B - Quanto à existência de uma restrição à concorrência

1. Argumentos das partes

43.
    A recorrente refere que, enquanto empresa que dependia da sua fornecedora Løgstør, não pode ser acusada da infracção que a Comissão lhe imputa. Mesmo que o nexo de dependência económica que pode existir entre parceiros contratuais não impeça que se declare a existência de um acordo, a prática decisória da Comissão demonstra que esta pode não aplicar uma coima à empresa dependente ou que tenha sido forçada a celebrar o contrato restritivo da concorrência.

44.
    As quotas e os preços elevados que foram impostos à recorrente limitaram a sua autonomia no plano comercial. À recorrente não só foi imposto pela Løgstør um aumento dos preços, mas também uma redução dos descontos que lhe eram concedidos. Na qualidade de fornecedor, a Løgstør teve a possibilidade de determinar o volume de negócios da recorrente sem qualquer intervenção desta, apenas pela aceitação ou a recusa do fornecimento. Como já referiu nas suas observações sobre a comunicação das acusações, a recorrente sofreu restrições dos fornecimentos por parte da Løgstør.

45.
    Dado que as quotas e os preços eram impostos unilateralmente pela Løgstør e pelos outros produtores, não se pode falar de um acordo vertical.

46.
    A recorrida observa que, embora possa ter em conta a dependência económica de um membro de um cartel para lhe não aplicar uma coima, a isso não é obrigada. No caso concreto, a decisão de aplicar uma coima não é passível de censura, dado que, por um lado, a recorrente participou num acordo horizontal particularmente grave, designadamente relativo à atribuição de diferentes projectos e à manipulação de processos de apresentação de propostas no âmbito de concursos, com pleno conhecimento do carácter pan-europeu da repartição dos mercados e, por outro, a Comissão teve, além disso, em conta a situação particular da recorrente, modulando adequadamente o montante da respectiva coima.

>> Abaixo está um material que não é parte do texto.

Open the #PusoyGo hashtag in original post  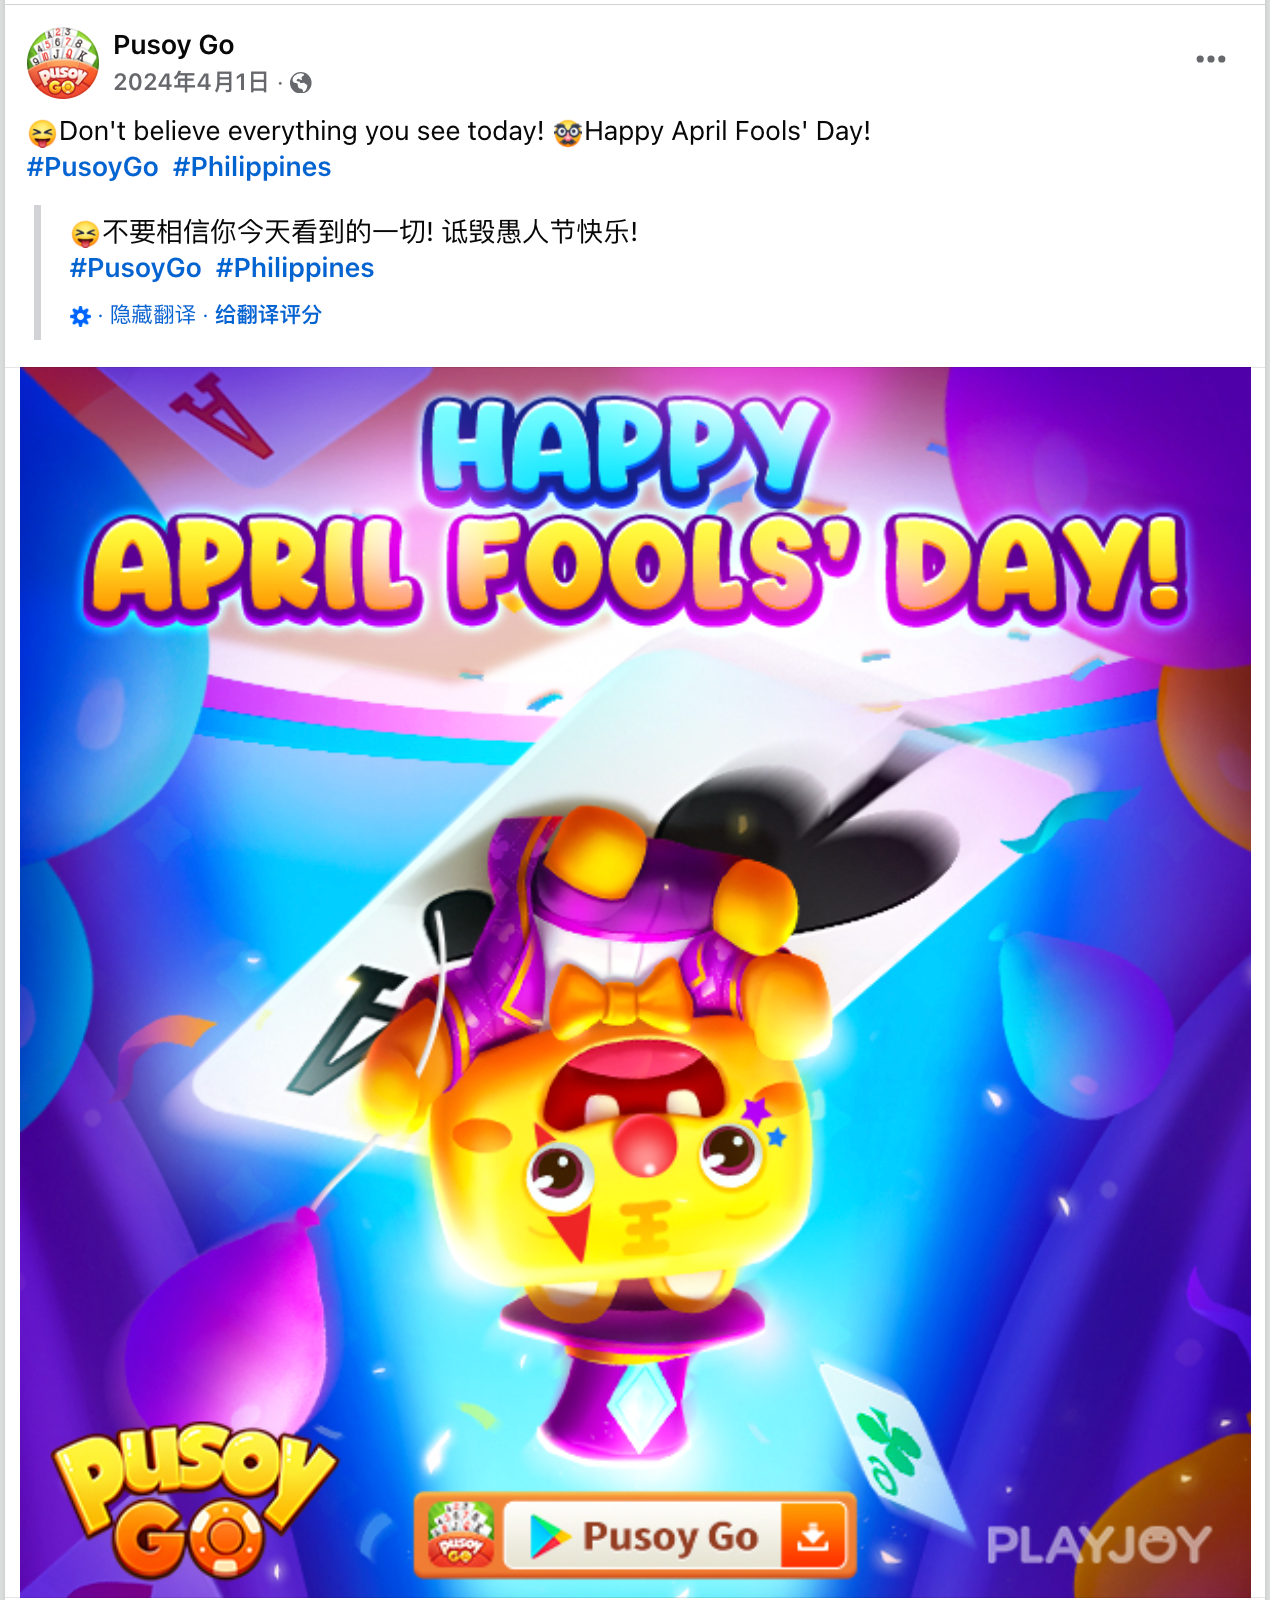(x=93, y=167)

2. Apreciação do Tribunal de Primeira Instância

47.
    Em primeiro lugar, há que observar que, ao acusar a recorrente de participar num acordo relativo à repartição dos mercados nacionais e dos projectos individuais entre produtores, através de um sistema de fixação de quotas e de manipulação dos processos de apresentação de propostas no âmbito de concursos bem como de um acordo de fixação de preços, a Comissão teve em conta a participação da recorrente num acordo horizontal entre os operadores no mercado do aquecimento urbano.

48.
    Neste âmbito, a recorrente não pode afirmar que, devido à sua dependência em relação à Løgstør no que respeita aos seus fornecimentos, passou a não dispor da autonomia necessária para participar em seu próprio nome num acordo. Efectivamente, mesmo que margem de manobra da recorrente fosse limitada devido à sua dependência dos fornecimentos da Løgstør, isso não altera a conclusão de que a recorrente, ao participar por sua própria conta num acordo sobre o mercado austríaco, restringiu a concorrência que existia nesse mercado. Mesmo sendo certo que os laços de dependência económica que existem entre os participantes num cartel podem condicionar a sua liberdade de iniciativa e de decisão, não é menos verdade que a existência dos referidos laços não exclui a possibilidade de recusar o consentimento no acordo que é proposto (acórdão do Tribunal de Justiça de 12 de Julho de 1979, BMW e o./Comissão, 32/78 e 36/78 a 82/78, Recueil, p. 2435, n.° 36).

49.
    Quanto à afirmação da recorrente segundo a qual sofreu uma pressão exercida pelas restrições dos fornecimentos por parte da Løgstør, há que notar que aquela não apresentou qualquer prova disso, uma vez que os elementos de prova indicados na sua réplica se referem unicamente à atitude da Løgstør relativamente a actividades levadas a cabo pela recorrente fora do mercado austríaco.

50.
    Em todo o caso, mesmo pressupondo que tenha sofrido pressões por parte da Løgstør, a recorrente não pode invocar o facto de ter participado no cartel obrigada pelos outros participantes, dado que poderia denunciar as pressões de que era objecto às autoridades competentes e apresentar à Comissão uma denúncia nos termos do artigo 3.° do Regulamento n.° 17, em vez de participar nas actividades em questão (v. acórdãos do Tribunal de Primeira Instância de 10 de Março de 1992, Hüls/Comissão, T-9/89, Colect., p. II-499, n.os 123 e 128, e de 6 de Abril de 1995, Tréfileurope/Comissão, T-141/89, Colect., p. II-791, n.° 58).

51.
    Consequentemente, este fundamento deve ser julgado improcedente na parte em que a recorrente contesta a existência de uma restrição à concorrência.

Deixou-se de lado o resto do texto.